[Text block]
━━━━━━

In practice, to do numerical computations with vectors and matrices, you should use NumPy and other packages from the SciPy collection.

Vector Take #1: Initialization and Inspection

Our first step enables building and inspecting instances of vector. We’ll use an array of doubles to store the arguments passed to the constructor:

from array import array

class Vector:

    def __init__(self, components):
        self._components = array('d', components)

    def __repr__(self):
        components_str = ', '.join(str(x) for x in self._components)
        return '{}([{}])'.format(self.__class__.__name__, components_str)

Like the standard Python console and debugger, iPython uses repr(v1) to render a v1 object, triggering a call to v1.__repr__():

v1 = Vector([2, 4, 6])
v1

The first line of the __repr__ method uses a generator expression to iterate over the array of floats to render each as a string, then joins them with commas. The second line builds a string with the name of the class (eg. 'Vector()') and the components string inside the parenthesis, emulating the syntax of a constructor call with a list argument.

Insight: why repr and __repr__, len and __len__?

You may be wondering why we say that Python calls repr but we implement __repr__. With the FrenchDeck it was the same thing: we saw that len(deck) resulted in a call to deck.__len__().

There is a practical reason: for built-in types, a call such as len(obj) does not invoke obj.__len__(). If the type of obj is a variable length built-in type coded in C, its memory representation has a struct named PyVarObject with an ob_size field. In that case, len(obj) just returns the value of the ob_size field, avoiding an expensive dynamic attribute lookup and method call. Only if obj is a user defined type, then len() will call the __len__() special method, as a fallback.

A similar rationale explains why Java arrays have a .length attribute, while most Java collections implement .length() or .size() methods. The difference is that Python strives for consistency; it optimizes the operation of the fundamental built-in types, but allows our own types to behave consistently by implementing the special methods defined in the data model.

Vector Take #2: Iteration

As mentioned, the recommended way to make an iterable object is to implement an __iter__ method that returns an iterator.

from array import array
import math

class Vector:

    def __init__(self, components):
        self._components = array('d', components)

    def __repr__(self):
        components_str = ', '.join(str(x) for x in self._components)
        return '{}([{}])'.format(self.__class__.__name__, components_str)

    def __iter__(self):  # <- - - - - - - - - - - new method
        return iter(self._components)

Here I just call the iter() built-in on the _components array to get an iterator that will return each component of the vector. As a result, here are some things we can do with vector instances now:

v3 = Vector([10, 20, 30])
x, y, z = v3  # tuple unpacking
x, y, z

list(v3), set(v3)  # seed collection constructors

for label, value in zip('xyz', v3):  # parallel iteration with zip
    print(label, '=', value)

By the way, did you know that the zip built-in function has nothing to do with compressed files?

The Pythonic zip

The zip function is named after the zipper fastener. The fastener works by interlocking pairs of teeth taken from both zipper sides, a good visual analogy for what zip(left, right) does: producing tuples of items to allow parallel iteration over two or more collections.

━━━━━━

[Record extracts]

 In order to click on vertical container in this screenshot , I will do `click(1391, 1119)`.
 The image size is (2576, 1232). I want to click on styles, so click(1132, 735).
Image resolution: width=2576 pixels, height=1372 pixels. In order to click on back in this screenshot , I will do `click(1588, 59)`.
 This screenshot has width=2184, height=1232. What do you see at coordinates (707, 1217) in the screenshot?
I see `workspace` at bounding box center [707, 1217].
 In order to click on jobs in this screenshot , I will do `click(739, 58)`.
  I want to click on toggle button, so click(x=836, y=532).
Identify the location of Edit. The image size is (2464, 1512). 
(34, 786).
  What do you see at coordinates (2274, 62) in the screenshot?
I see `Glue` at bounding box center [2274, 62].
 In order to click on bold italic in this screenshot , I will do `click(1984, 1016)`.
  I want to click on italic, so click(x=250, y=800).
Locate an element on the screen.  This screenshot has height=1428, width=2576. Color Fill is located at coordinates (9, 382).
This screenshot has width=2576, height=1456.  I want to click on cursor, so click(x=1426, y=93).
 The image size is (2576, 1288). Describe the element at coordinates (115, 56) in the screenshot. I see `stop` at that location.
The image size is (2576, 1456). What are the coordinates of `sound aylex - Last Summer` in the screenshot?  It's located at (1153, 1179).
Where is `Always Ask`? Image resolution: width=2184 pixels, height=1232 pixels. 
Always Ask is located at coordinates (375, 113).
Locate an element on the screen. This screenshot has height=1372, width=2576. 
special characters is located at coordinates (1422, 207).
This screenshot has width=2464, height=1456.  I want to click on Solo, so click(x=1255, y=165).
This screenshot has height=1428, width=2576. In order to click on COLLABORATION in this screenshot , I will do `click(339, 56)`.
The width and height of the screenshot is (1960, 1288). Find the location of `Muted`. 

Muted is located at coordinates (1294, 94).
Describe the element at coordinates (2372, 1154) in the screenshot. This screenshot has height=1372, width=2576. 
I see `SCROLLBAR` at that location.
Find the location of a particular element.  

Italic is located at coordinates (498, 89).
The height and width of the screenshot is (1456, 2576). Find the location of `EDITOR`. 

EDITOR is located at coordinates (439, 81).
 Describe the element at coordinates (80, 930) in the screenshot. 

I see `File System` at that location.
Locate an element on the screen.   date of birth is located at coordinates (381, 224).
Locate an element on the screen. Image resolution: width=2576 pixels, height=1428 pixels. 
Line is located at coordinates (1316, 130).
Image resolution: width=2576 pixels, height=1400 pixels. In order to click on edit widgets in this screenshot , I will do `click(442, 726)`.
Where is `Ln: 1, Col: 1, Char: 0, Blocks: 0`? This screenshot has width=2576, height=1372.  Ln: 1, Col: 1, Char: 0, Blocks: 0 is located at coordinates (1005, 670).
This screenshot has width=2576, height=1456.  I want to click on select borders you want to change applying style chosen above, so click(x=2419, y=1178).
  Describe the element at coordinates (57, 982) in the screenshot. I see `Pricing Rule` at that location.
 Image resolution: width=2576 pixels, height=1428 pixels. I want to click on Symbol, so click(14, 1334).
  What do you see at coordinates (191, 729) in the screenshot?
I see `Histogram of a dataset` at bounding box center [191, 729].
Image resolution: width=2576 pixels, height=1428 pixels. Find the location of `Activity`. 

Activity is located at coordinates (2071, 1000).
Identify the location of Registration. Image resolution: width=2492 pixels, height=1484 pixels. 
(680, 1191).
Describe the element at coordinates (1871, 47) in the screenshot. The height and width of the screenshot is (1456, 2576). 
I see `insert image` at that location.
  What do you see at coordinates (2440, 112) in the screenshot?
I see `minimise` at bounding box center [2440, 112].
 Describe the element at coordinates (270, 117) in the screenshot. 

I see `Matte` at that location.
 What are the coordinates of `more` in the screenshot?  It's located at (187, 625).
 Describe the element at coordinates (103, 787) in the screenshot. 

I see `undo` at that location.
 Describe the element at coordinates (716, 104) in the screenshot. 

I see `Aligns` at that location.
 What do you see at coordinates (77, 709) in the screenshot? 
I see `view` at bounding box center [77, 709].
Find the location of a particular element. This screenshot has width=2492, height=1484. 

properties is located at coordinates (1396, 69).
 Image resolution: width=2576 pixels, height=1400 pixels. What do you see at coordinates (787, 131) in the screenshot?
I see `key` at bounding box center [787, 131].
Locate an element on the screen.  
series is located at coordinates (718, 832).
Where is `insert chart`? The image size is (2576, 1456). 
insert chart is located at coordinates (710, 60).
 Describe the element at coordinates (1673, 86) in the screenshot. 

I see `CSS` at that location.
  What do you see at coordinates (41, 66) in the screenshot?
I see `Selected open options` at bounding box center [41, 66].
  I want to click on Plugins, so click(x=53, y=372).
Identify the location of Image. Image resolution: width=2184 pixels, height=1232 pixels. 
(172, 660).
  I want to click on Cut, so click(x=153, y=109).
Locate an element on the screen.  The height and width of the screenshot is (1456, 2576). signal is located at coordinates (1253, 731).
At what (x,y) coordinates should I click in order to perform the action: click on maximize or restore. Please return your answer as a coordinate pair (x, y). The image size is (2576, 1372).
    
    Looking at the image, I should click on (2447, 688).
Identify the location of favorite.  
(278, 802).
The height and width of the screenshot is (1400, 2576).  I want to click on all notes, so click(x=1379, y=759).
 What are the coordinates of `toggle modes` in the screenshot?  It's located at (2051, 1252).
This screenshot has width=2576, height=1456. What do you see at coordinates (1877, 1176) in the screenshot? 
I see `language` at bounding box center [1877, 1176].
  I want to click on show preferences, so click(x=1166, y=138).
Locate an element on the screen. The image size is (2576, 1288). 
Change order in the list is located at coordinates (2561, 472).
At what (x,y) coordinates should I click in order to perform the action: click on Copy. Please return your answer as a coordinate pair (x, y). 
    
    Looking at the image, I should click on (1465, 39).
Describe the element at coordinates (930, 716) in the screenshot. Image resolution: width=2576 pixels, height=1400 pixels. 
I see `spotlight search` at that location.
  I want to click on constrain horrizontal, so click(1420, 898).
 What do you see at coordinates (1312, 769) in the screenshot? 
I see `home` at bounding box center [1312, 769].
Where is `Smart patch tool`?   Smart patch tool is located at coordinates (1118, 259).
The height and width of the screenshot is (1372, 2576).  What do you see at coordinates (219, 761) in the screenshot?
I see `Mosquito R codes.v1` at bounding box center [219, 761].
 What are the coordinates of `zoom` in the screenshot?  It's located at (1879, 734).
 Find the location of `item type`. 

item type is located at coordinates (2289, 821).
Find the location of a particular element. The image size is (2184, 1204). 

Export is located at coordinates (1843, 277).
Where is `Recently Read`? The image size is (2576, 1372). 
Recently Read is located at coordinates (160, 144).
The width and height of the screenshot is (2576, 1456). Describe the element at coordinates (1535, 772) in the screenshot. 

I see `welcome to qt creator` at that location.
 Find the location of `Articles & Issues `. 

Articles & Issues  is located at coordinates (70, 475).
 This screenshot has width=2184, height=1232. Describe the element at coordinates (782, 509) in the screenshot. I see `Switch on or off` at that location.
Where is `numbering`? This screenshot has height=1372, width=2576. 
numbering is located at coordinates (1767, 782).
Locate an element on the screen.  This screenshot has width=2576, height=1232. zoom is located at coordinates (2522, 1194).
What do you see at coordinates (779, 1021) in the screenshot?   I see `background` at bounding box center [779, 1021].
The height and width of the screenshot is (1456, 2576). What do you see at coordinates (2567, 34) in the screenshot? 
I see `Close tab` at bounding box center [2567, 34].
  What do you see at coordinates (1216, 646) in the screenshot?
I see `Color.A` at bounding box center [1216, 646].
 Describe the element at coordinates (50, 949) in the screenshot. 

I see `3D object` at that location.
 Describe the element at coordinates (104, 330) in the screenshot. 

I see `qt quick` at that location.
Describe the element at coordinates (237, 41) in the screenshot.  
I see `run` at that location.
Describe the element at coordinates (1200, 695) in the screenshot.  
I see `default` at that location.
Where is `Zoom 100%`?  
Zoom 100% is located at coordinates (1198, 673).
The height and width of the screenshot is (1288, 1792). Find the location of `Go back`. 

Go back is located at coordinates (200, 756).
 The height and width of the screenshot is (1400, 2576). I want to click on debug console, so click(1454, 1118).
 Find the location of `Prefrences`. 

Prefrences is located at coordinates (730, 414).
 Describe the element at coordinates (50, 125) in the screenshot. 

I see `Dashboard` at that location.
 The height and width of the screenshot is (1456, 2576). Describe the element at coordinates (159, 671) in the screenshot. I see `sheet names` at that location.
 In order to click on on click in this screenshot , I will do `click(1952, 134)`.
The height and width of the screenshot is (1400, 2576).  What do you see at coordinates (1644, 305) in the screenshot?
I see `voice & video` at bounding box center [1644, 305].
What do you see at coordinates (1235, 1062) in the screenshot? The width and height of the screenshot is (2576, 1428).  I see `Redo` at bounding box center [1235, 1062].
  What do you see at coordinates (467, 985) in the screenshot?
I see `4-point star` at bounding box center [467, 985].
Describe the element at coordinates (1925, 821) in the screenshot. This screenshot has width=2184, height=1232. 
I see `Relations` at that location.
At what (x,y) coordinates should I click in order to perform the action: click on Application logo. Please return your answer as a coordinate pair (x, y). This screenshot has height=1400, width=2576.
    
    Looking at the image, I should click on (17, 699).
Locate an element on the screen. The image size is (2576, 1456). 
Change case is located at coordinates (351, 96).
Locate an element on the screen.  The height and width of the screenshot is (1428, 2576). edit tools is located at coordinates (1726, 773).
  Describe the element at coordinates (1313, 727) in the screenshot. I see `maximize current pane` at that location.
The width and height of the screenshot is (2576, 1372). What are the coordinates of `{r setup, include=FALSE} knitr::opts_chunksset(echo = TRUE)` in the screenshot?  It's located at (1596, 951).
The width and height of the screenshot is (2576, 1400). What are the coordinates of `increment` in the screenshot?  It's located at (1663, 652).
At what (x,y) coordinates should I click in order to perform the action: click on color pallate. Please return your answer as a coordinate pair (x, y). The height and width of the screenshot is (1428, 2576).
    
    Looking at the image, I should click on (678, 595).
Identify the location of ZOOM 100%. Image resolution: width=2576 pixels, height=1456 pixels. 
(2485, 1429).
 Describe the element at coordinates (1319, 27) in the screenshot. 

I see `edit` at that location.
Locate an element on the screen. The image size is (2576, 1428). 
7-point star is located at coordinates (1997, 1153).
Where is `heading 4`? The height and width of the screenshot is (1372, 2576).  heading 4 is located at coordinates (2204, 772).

━━━━━━

[Stated goal 1] In the Vector class passage, what is Python's zip function named after?
[Stated goal 2] Transcribe the stretch of the Vector class passage from "The first line" through "call to deck.__len__().".
[Stated goal 3] Pick up the Vector class passage after its last sentence and keep writing.
You won't need the entries for any of this.

[Written reply 1] The zipper fastener.

[Written reply 2]
The first line of the __repr__ method uses a generator expression to iterate over the array of floats to render each as a string, then joins them with commas. The second line builds a string with the name of the class (eg. 'Vector()') and the components string inside the parenthesis, emulating the syntax of a constructor call with a list argument.

Insight: why repr and __repr__, len and __len__?

You may be wondering why we say that Python calls repr but we implement __repr__. With the FrenchDeck it was the same thing: we saw that len(deck) resulted in a call to deck.__len__().

[Written reply 3]
Understanding zip is a small but important step to becoming a fluent Pythonista. Like enumerate and reversed, zip is often used in for loops to support use cases that would require error-prone index manipulations in a language like C. Python’s for loop prevents many bugs by handling the index for you and producing the items you actually want. Most Python code I’ve seen that explicitly manipulated indexes in for loops could be written more readably and safely using one or more of these functions. In Python 3, zip, enumerate, and reversed return generators, so they are memory-efficient and fast.

Vector Take #3: map-reduce and `abs`

Now that Vector is iterable, we can easily compute its absolute value using the Euclidean norm. The formula is a generalization of the Pythagorean theorem:

We can code the sum inside the square root using the map-reduce functional programming pattern. In the map stage we compute the square of each vector component, and in the reduce stage we add them up.

Here is one way, using map with lambda to compute the squares, then sum:

v = Vector([3, 4])
sum(map(lambda x: x*x, v))

That works. But the most idiomatic way in modern Python is using a generator expression instead of map and lambda:

sum(x*x for x in v)

Isn’t that elegant?

Computing the square root of that sum, we have our __abs__ method:

from array import array
import math

class Vector:

    def __init__(self, components):
        self._components = array('d', components)

    def __repr__(self):
        components_str = ', '.join(str(x) for x in self._components)
        return '{}([{}])'.format(self.__class__.__name__, components_str)

    def __iter__(self):
        return iter(self._components)

    def __abs__(self):  # <- - - - - - - - - - -  new method
         return math.sqrt(sum(x * x for x in self))

Now we can use the abs() built-in to compute the absolute value of a vector, just like we use it with other numeric types:

abs(5), abs(-5.0), abs(3+4j), abs(Vector([3,4]))

Vector Take #4: Scalar Multiplication

Scalar multiplication is the product of a vector and a real number. Given a vector v, the expression v*x builds a new vector with each component multiplied by x. Here’s how to do it using a generator expression:

v5 = Vector([1, 2, 3, 4, 5])
x = 11
Vector(x * y for y in v5)

To overload the * operator we start by implementing a __mul__ method, like this:

from array import array
import math

class Vector:

    def __init__(self, components):
        self._components = array('d', components)

    def __repr__(self):
        components_str = ', '.join(str(x) for x in self._components)
        return '{}([{}])'.format(self.__class__.__name__, components_str)

    def __iter__(self):
        return iter(self._components)

    def __abs__(self):
        return math.sqrt(sum(x * x for x in self))

    def __mul__(self, y):  # <- - - - - - - - - - - new method
        return Vector(x * y for x in self)

We can now test it:

Vector([1, 2, 3, 4, 5]) * 11

All seems good, but there is a problem. Look what happens if we multiply a number by a vector:

try:
    res = 11 * Vector([1, 2, 3, 4, 5])
except TypeError as e:
    print(repr(e))
else:
    print('OK! result:', res)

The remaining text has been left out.